Background: When the Accreditation Council for Graduate Medical Education established new regulations for resident work hours, this resulted in an increase in patient handoffs and discontinuity of care in residency training, necessitating resident rotations requiring night cross-cover.(1,2) The annual survey of clerkship directors in 2014 showed only 38.7% of students experience nights during their clerkship and 40.7% during their sub-internship.(3) A 2019 survey of interns across medical specialties showed most had no formal cross-cover training and felt unprepared to serve in this role.(4) To meet this training need, we developed a direct care hospitalist service (DCHS) sub-internship pairing hospitalists with sub-interns (sub-Is) with 1 week of direct night float cross-cover experience.

Purpose: We developed a dedicated cross-cover experience into the DCHS sub-internship experience. As part of the subinternship rotation, 1 of 4 weeks was night float cross-cover and admissions where sub-Is cross-cover up to 16 patients and admit 2 patients for 4-5 nights. We aimed to increase student comfort with emergencies and overnight clinical scenarios to prepare for cross-cover rotations during intern year.

Description: From August to November 2023, we surveyed 9 fourth year medical students rotating through our night cross-cover experience using a REDCap survey. They completed 5 12-hour night shifts during their sub-internship. Students ranked their comfort using a 5-point Likert-type scale with 4 items related to cross-cover clinical skills: 1) relaying a plan of care; 2) responding to an emergency; 3) clinical assessment over the phone, and 4) making clinical decisions. Invitations to the survey were e-mailed to students after their night orientation prior to their first night and at the conclusion of their night block. One email reminder for the post-night survey completion was sent 7 days after the end of their rotation. Comparison was performed by paired t-test. Response rate was 100%. Students were more comfortable making clinical decisions on cross cover patients (mean 2.2, SD 0.67 pre and mean 4.2, SD 0.44 post, p 0.001), responding to an inpatient emergency (mean 1.7, SD 0.5 pre and mean 3.8, SD 0.44 post, p = < 0.001), and developing and relaying a plan of care to nursing overnight (mean 3, SD 0.33 pre and mean 4.7, SD 0.17 post, p 0.008) (Figures 1 and 2). The students felt more comfortable assessing over the phone if a patient needed to be seen (mean 2.8, SD 0.28 pre and mean 4.2, SD 0.83 post, p 0.08).

Conclusions: Most students feel uncomfortable with cross-cover even as late as their final year of medical school. This can lead to trepidation when students are asked to perform normal cross-cover tasks.

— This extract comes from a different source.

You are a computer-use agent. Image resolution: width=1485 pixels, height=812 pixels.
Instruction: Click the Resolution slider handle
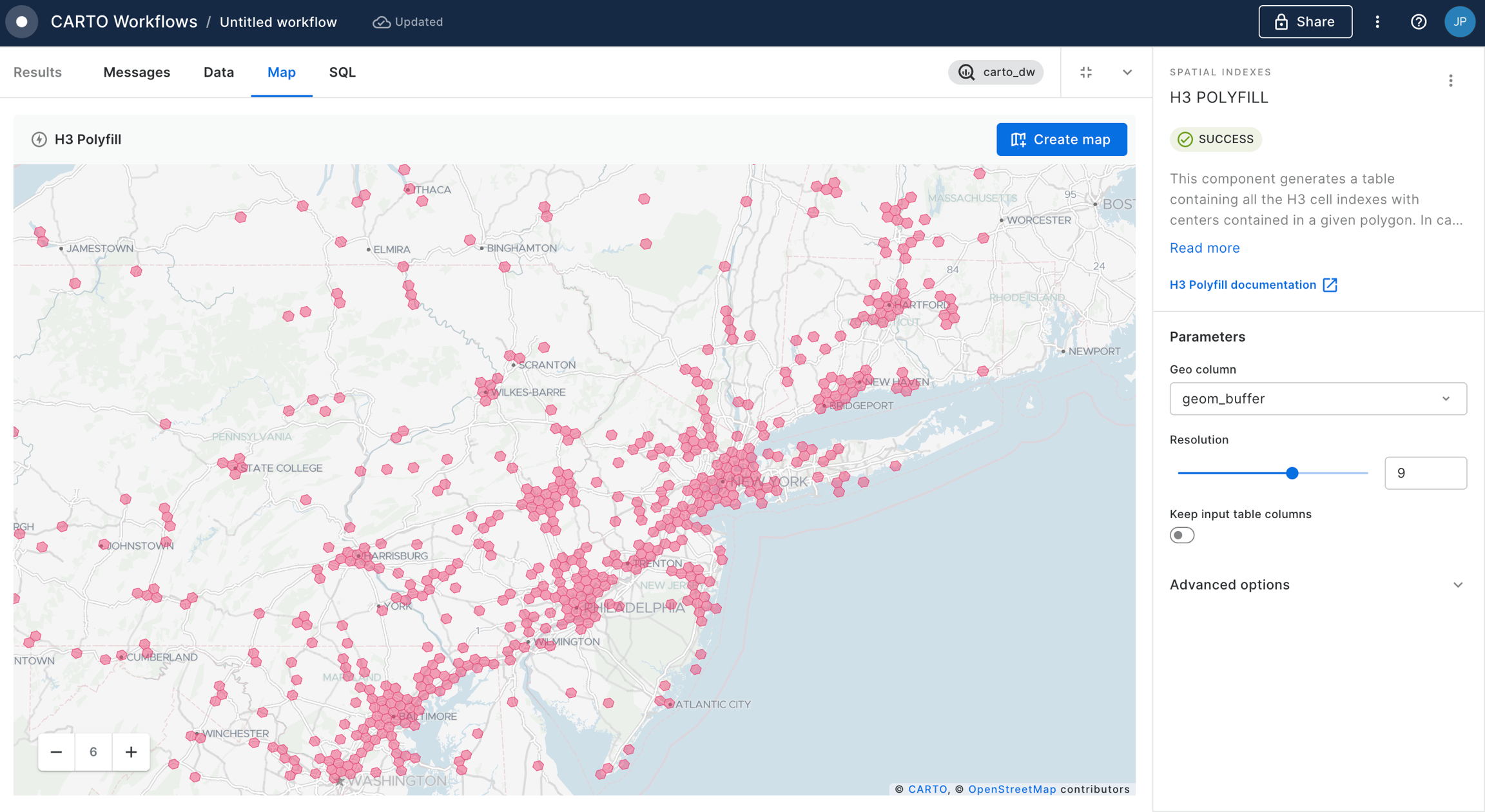[1292, 473]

With the inclusion of dedicated, supervised clinical training, the students completed the rotation feeling significantly more comfortable with all aspects of night cross-cover emphasizing the importance of dedicated cross-cover included in all medical curricula. While the results were not statistically significant, the students still did on average feel more comfortable triaging patients’ needs over the phone at the culmination of the rotation. Our next steps are to integrate rapid response simulations into the sub-internship and to assess clinical performance in intern year for students who had exposure to cross-cover training prior to starting intern year.